На фоне чуть более светлой скалы он увидел темную фигуру, бесшумно привязывавшую лодку. Руки уверенно нашли конец швартова. Вода едва плеснулась, когда человек переступил с ноги на ногу, грузно наклонился и со скрипом поволок по дну лодки какой-то предмет. Потом выпрямился и, переведя дух, стал вглядываться в даль фьорда.
Там было темно и тихо. Вилфред отполз на несколько шагов назад и поманил Селину. Теперь, вдвоем притаившись на краю склона, они следили, как человек вытаскивает на берег тяжелые ящики – два ящика, пять, шесть ящиков. Он погрузил их в стоявшую па берегу тачку и стал тяжело подниматься в гору. Оставив тачку наверху, он опять спустился вниз и посветил электрическим фонариком. На дне лодки оставался чемодан. Человек бесшумно прыгнул в лодку и вынес чемодан на берег. Потом измерил взглядом высоту холма и, казалось, заколебался. А потом, прикрыв чемодан какими-то лежавшими на берегу снастями, опять поднялся наверх к своему грузу. Тачка скрипела и погромыхивала, пока он толкал ее вверх по холму и дальше по равнине к садоводству.
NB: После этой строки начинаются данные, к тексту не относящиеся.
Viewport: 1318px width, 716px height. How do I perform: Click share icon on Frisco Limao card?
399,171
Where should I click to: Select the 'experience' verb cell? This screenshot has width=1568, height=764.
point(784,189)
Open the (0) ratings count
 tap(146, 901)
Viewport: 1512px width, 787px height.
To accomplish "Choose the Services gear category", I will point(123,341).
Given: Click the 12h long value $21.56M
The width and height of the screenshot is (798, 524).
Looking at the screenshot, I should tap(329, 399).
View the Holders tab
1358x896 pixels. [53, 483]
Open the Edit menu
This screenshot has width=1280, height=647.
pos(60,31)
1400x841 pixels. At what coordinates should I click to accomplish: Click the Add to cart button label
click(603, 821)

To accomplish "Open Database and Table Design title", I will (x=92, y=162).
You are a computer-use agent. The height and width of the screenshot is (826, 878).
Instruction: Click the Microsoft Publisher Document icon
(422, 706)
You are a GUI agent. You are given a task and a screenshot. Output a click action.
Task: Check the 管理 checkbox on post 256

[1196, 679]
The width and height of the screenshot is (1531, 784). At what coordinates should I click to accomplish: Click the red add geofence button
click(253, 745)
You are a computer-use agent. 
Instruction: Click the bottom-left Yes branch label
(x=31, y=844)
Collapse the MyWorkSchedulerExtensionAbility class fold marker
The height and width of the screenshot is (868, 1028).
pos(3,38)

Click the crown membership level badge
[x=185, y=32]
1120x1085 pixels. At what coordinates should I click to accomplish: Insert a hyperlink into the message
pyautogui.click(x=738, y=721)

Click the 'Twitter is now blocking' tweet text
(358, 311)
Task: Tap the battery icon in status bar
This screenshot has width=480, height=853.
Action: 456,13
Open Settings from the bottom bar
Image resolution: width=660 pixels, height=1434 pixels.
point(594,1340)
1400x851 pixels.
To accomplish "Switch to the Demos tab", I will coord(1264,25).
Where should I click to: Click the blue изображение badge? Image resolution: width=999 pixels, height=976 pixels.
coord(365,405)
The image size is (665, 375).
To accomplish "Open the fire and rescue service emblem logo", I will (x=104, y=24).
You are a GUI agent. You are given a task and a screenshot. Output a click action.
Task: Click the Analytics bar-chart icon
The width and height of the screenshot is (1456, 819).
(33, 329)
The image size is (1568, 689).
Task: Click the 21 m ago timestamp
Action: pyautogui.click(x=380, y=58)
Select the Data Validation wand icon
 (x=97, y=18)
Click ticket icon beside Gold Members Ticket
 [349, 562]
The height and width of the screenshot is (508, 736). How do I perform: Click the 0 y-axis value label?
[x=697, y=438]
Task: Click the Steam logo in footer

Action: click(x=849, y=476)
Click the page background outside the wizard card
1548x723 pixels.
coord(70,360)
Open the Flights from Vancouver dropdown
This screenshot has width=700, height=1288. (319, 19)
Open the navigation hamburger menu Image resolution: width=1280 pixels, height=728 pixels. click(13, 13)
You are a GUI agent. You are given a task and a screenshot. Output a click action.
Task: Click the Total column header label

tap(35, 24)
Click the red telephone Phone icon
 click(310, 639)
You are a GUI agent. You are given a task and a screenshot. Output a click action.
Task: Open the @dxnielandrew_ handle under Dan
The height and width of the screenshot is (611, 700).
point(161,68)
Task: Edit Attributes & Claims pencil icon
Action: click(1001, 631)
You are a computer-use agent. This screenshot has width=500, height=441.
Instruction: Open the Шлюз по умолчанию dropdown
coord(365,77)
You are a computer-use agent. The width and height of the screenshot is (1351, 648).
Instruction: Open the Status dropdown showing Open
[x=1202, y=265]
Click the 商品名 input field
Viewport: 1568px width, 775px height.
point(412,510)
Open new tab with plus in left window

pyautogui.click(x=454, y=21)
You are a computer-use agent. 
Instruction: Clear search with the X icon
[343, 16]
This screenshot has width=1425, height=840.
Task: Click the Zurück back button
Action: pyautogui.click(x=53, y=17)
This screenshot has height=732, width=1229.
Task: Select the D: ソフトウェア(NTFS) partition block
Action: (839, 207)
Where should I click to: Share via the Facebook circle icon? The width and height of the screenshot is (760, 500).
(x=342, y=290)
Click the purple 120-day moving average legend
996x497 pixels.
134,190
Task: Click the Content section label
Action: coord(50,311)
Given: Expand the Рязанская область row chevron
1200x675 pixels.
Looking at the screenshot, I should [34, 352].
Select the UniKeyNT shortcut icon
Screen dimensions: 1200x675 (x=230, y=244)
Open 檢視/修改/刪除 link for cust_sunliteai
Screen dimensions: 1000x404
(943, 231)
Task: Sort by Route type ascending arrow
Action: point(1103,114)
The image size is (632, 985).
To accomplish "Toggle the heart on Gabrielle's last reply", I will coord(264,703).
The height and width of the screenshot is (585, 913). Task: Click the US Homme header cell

– Звонил не то Фосс, не то Дамм – не знаю точно, который. Спросил, не хочешь ли ты взять на сегодня его лодку.
– «Сатурн»?
– Шикарную моторку, вы еще о ней говорили. Ну как – возьмешь?
Он стоял перед ней с булочками в белом пакете. Она уже поставила на стол кофейник, старательно накрыла стол. Да, все предметы обрели свою истинную суть, свою трезвую будничную суть.
– Он говорит: сегодня чудесный осенний день, может, последний в этом году, и во фьорде такая красота, – сказала она.
– А тебе-то самой хочется?
При свете дня он ни разу не видел ее такой возбужденной. У него были другие планы. Он как раз собирался навестить упомянутых любезных адвокатов и изъять из их дела свой небольшой капитал. Он чувствовал, что биржевая игра перестала его забавлять. К тому же учитель гимнастики надоел ему своим спекулятивным азартом. Мысли Вилфреда больше занимали некие кубы и треугольники. Он смущенно покосился в угол на мольберт, который грозил из-под покрова своими неосуществленными возможностями.
– Почему бы и нет? – вяло сказал он, не дождавшись ответа.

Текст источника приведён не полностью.